The last Vostok military exercises in 2014 not only excluded China, but were viewed by some outside observers as representing a hedge against growing Chinese military power. However, after the Crimea/Donbas crises in Ukraine after 2014 and the subsequent sanctions placed on Russia by the West in response, Sino-Russian relations have improved both in economic and increasingly strategic areas, even though the possibility of a formal bilateral alliance remains negligible. These closer relations have been reflected in both the Russian Arctic and the RFE. China sees Russia, understandably, as holding many of the keys to Beijing’s Arctic interests, including access to resources as well as enhancing Chinese shipping between Asia and Europe. Although it can readily be argued that China and Russia are currently on two different economic trajectories, the government of Xi Jinping has sought [paywall] to improve trade ties with Russia and highlight mutual geo-strategic interests, including mutual concerns about American power.
There is much talk in both countries of an emerging ‘Ice Silk Road’ which could greatly improve economic conditions in the Russian Arctic through energy and infrastructure cooperation.
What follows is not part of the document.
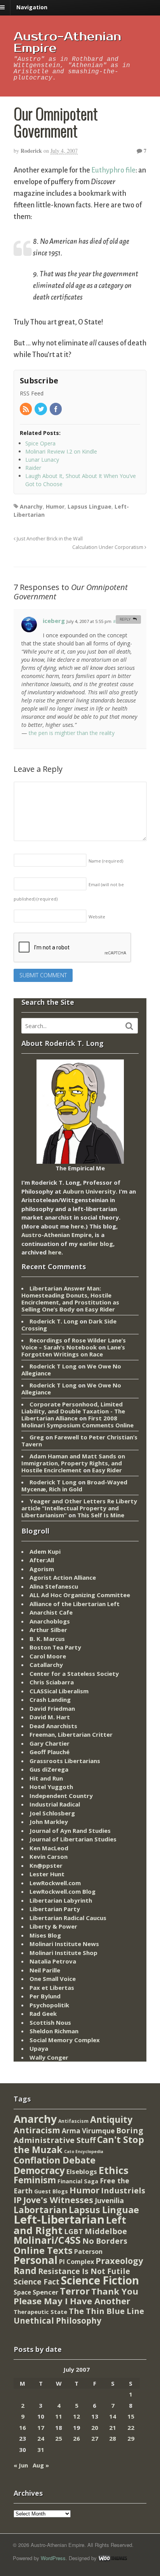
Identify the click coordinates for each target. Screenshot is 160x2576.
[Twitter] (41, 409)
China is also a major financial supporter, including via Beijing’s Silk Road Fund, of the Yamal liquefied natural gas project in Siberia, with China receiving its first LNG shipment from the project in July this year.
As well, after initially being reluctant to invest in the Russian Far East due to the perceived high start-up costs involved, Beijing has changed its position over the past five years, with many high-ranking Chinese governmental officials praising the great economic opportunities emerging in the RFE, including in the energy and commodities sectors. For example, then Chinese Vice-President Li Yuanchao suggested at an economic conference in St. Petersburg in May 2014 that conditions were ideal for the creation of a joint development zone between China and eastern Russia. Chinese interest in diversifying partnerships in the fossil fuel and commodities sectors, including expanded Russia trade, may only increase in light of the worsening trade war with the United States.
Both the Vostok and the NATO war games in the coming weeks further add to the question of whether great power politics and geo-strategic rivalries are starting to ‘climb the wall’ and become more visible in the Arctic. Although environmental concerns continue to dominate Arctic politics, these issues may have to give way to more traditional military concerns, especially as East-West differences continue to become more pronounced.